It was only a few days before the end of Ramadan month and the arrival of Eid ul-Fiter, one of the two major festivals celebrated by millions of Muslims across the world. The streets were teeming with people, vendors and shoppers who were getting ready for the big event and make the best of the season.
Through the mess of the shopping spree, Fatemah was holding tight her Daughter’s hand, Lama, so as not to lose her. The 7-year-old was trying to squirm free and change destination to the eye-catching display of toys heaping on stalls along the street. A Barbie doll was her quest.
“I promise I’ll buy you one when I have some extra money, but right now we can’t afford it,” said heavily pregnant Fatemah who was trying to placate her daughter as she was trudging back home through the sandy agricultural roads, in Beit Hanoun Town, northern the Gaza Strip.
Though, Lama was still pestering her. “If I can’t have it at the Eid, when can I?” she said to her mother, with a tearful face.
However, Lama’s craving for the doll together with her appeals suddenly disappeared. So did her mother’s feeling of tiredness and heaviness. They both ran for dear life as shells, out of nowhere, pounded her in-laws’ farm, where they were passing by.
Torn bodies, blood pools, injured people and screams have turned the festive atmosphere into a calamitous one.
“They died! They die!” Lama hysterically yelled.
The incident was the beginning of an 11-day military offensive launched by Israel against the Gaza Strip, in May 2021. It was the bloodiest and most aggressive operation the Gaza Strip has ever experienced though shorter in time compared with previous ones.
Streets, whether in city centres, built-up residential areas or elsewhere, were carpet bombed by fighter jets, causing a horrific amount of psychological and physical damage to the populous community of Gaza.
On the fifth day of the military offensive, Lama and her family were still trying hold themselves together.
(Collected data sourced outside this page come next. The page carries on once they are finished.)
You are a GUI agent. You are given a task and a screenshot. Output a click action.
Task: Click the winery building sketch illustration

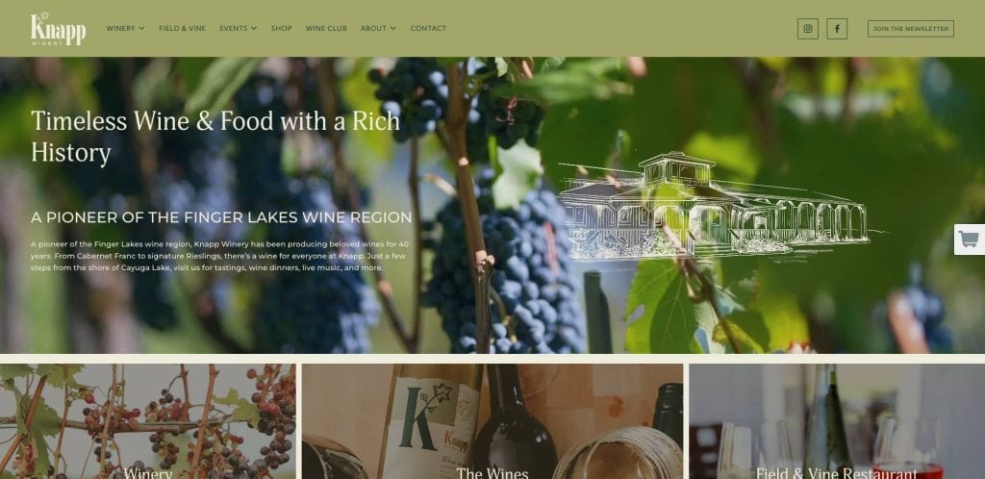pos(716,206)

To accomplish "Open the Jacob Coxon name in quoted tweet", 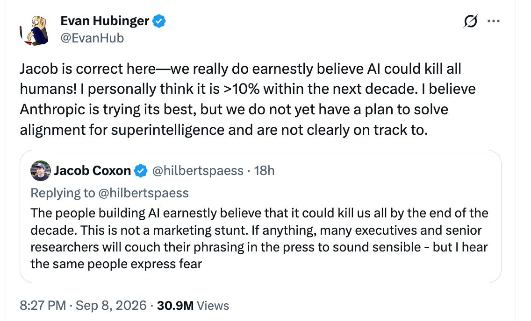I will click(x=93, y=171).

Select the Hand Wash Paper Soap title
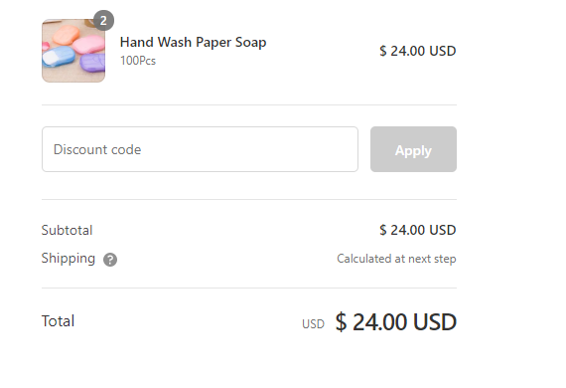(193, 43)
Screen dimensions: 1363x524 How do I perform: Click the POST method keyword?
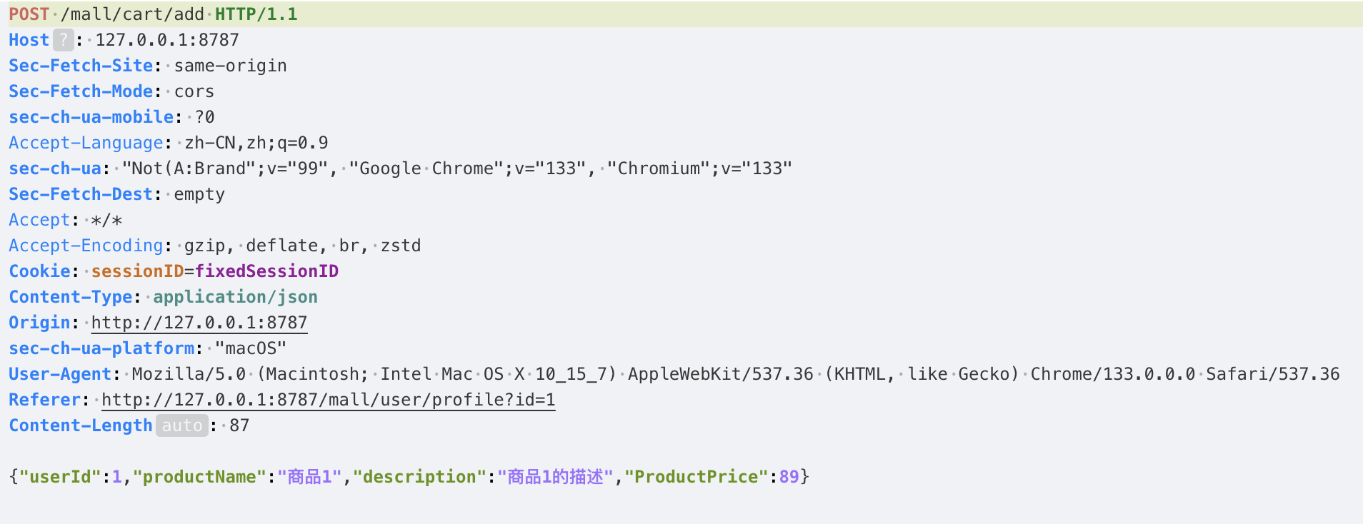[x=29, y=14]
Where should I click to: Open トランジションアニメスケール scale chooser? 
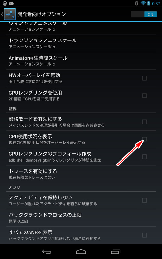(81, 43)
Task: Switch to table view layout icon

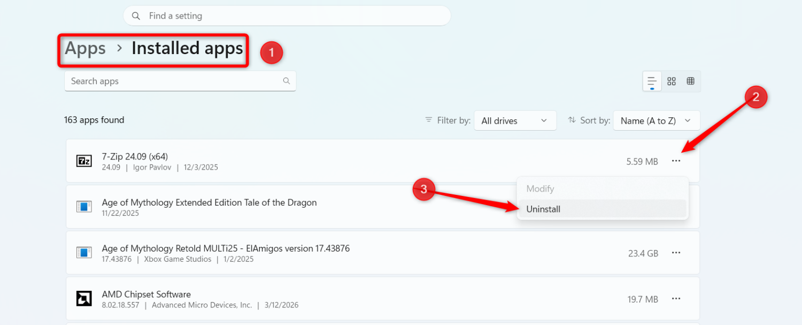Action: click(x=690, y=81)
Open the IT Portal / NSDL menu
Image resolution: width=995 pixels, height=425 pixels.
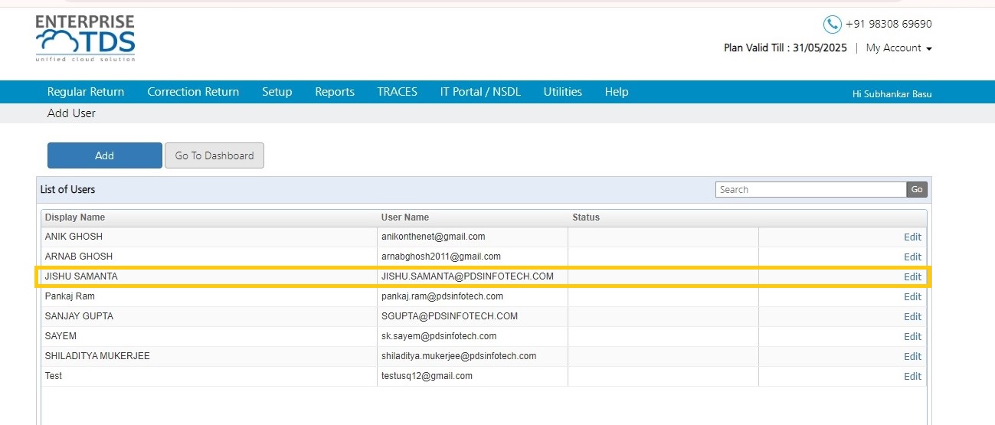480,92
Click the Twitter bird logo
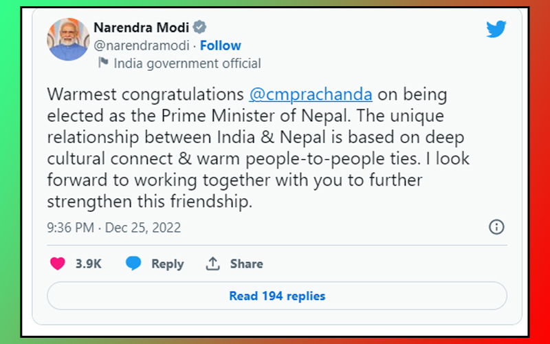Viewport: 550px width, 344px height. [x=496, y=29]
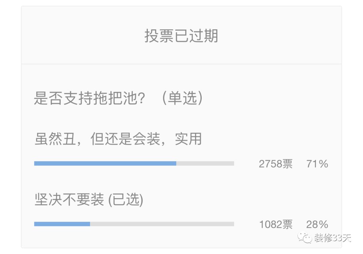Click the 28% progress bar

click(x=134, y=224)
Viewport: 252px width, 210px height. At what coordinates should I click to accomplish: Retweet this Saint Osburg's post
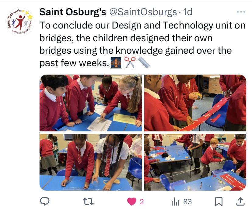click(x=88, y=202)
They had just lost five members from their extended family in front of their very eyes. However, the state of distress and insecurity was not giving them the opportunity to.
Shells continued to pour in where they lived, and at some point, as the bombardment got so intensive, Lama and her family, as well as the neigbours, had to flee.
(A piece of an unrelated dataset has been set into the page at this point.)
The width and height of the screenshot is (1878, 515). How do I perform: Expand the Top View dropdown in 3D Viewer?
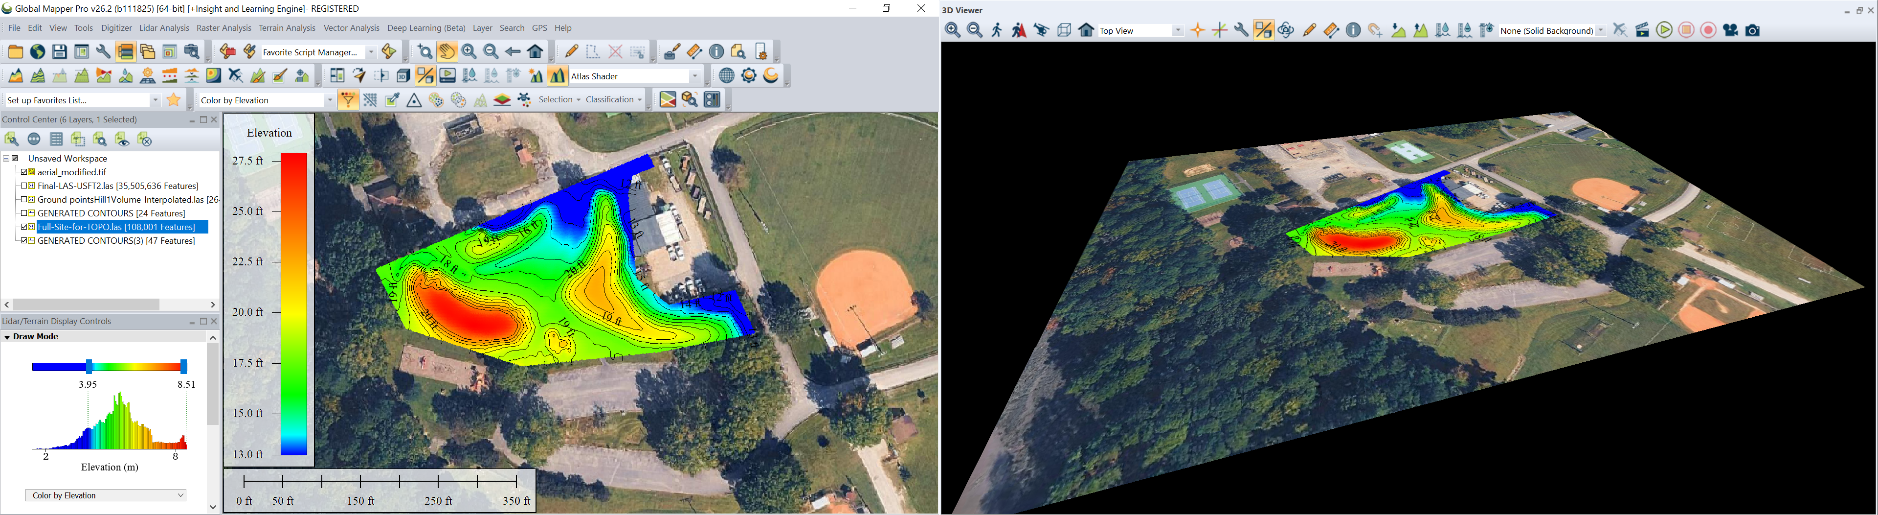pyautogui.click(x=1177, y=31)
Again, the little girl was directly exposed to another traumatic event, seeing her family’s house being flattened to the ground by an air strike as they moved about 50 yards away from it.
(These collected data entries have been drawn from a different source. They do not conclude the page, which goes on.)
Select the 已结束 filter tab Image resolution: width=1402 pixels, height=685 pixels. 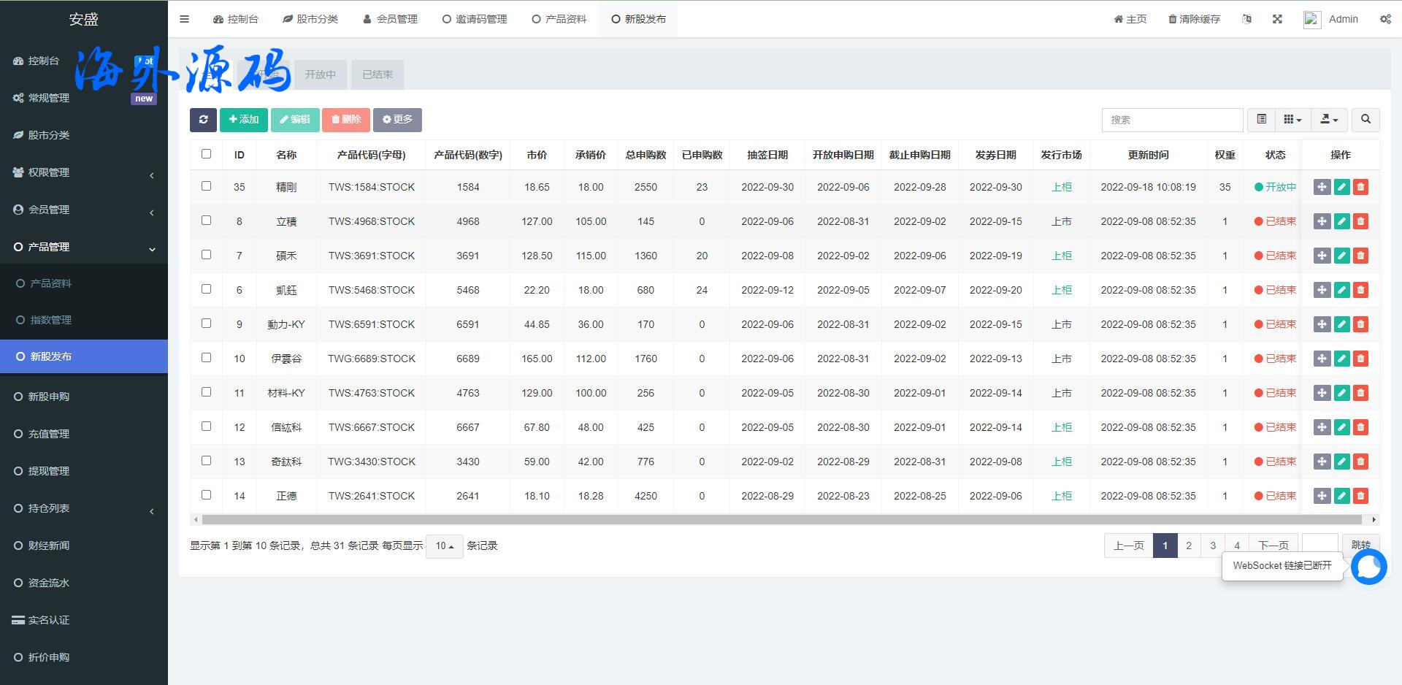tap(378, 74)

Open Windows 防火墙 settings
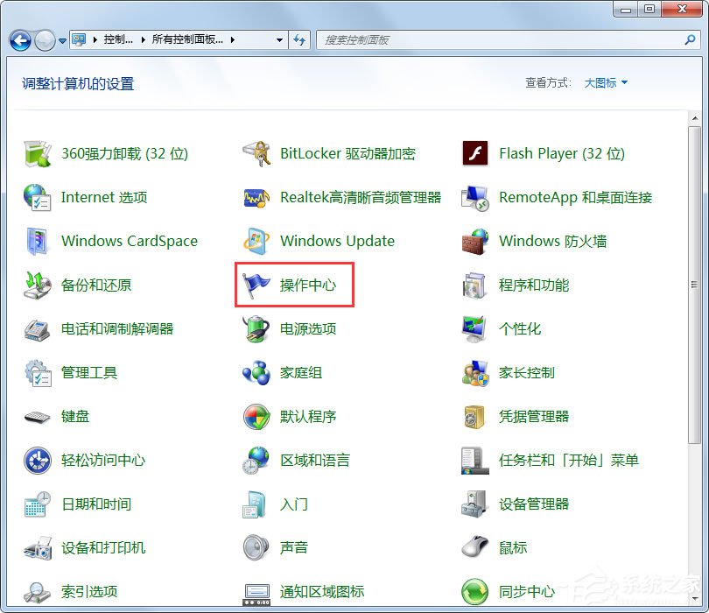coord(551,241)
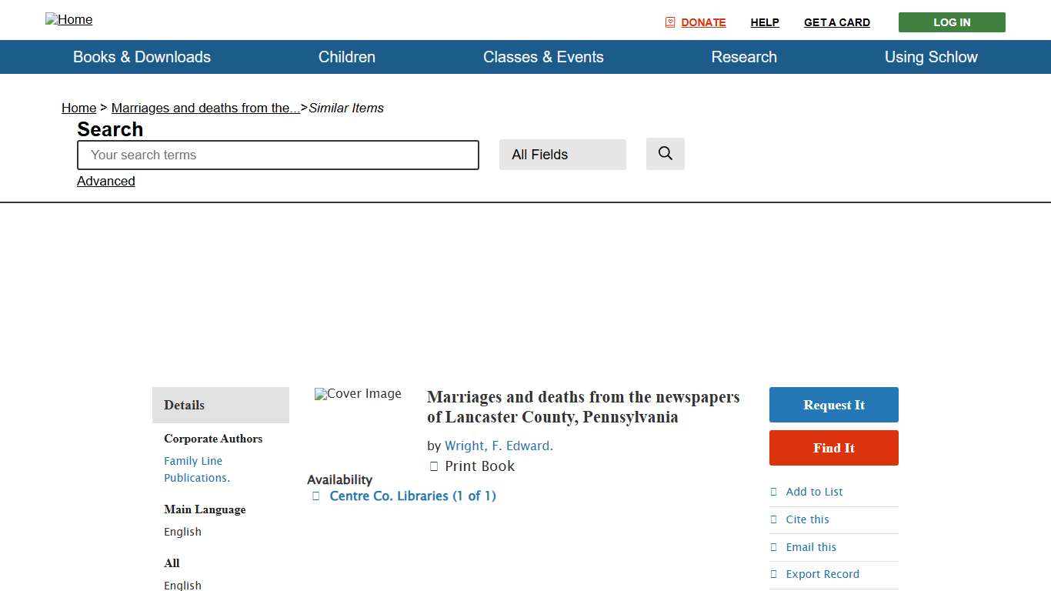Screen dimensions: 1051x591
Task: Expand Centre Co. Libraries holdings
Action: pyautogui.click(x=412, y=496)
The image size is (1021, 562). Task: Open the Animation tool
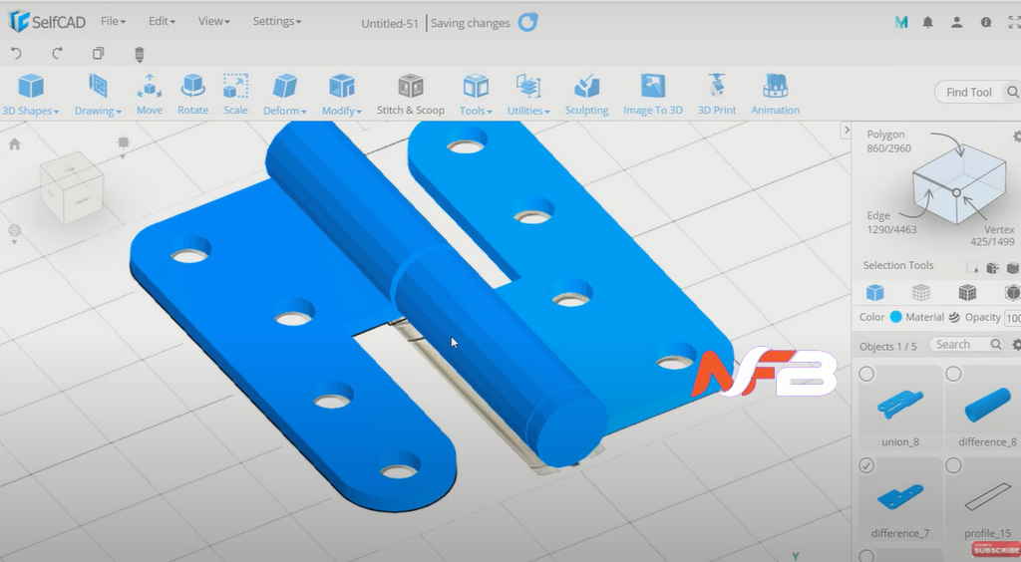coord(775,95)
Other houses were also being struck on their escape, and Fatema, was struggling to breathe in the middle of smoke clouds.
Lama was already shivering out of fright. Everyone’s life was on the line.
Then, worse came to worst when her mother passed out from the effect of the tear gas canisters dropped from drones. She thought she had lost her mother.
As the family settled down in the grandfather’s house, they started noticing significant changes on Lama’s behaviours. She started pulling her hair to the point that big patches on her scalp started showing. She started suffering from highly frequent nightmares. Besides, the family noticed that she had become so attached to her parents, and she feared going out to play.
At the beginning it never occurred to the family that these changes were the reflection of something psychological, not before they were visited by GCMHP PFA team, which oriented the family on lama’s case.
The 7-year-old was immediately referred for Gaza Community center for specialized intervention, where she underwent a therapy plan that included play therapy, draw therapy, individual counselling and family counselling.
In the play therapy room, lama saw a doll that looked like the one she was eager to have. She loved playing with it.
During the intervention, her therapist, Kholoud Abu Hijayer noticed that the little girl lacked self-confidence. She thought she was less beautiful than her sisters and therefore she was more vulnerable and more fragile.
“Self-confidence is a significant element of inner strenghth that we can build upon to help someone. I worked with lama and the family on this part in order to boost her resilience,” said Abu Hijayer.
After 7 session, Lama started improving. One big sign was that her hair grew back. The other symptoms also started receding.
“There is nothing more relieving for parents than seeing one’s child safe and secure. Her feeling of insecurity caused us a lot of psychological pain. Now we feel so relieved and secure that she feels she is ok,” Fatema said to her daughter’s therapist, Abu Hijayer, who presented Lama with a doll as a gift during her follow-up home visit to the family.
Holding her brand-new doll, lama giggled with excitement as her parents were watching her reaction with a contentment look on their faces.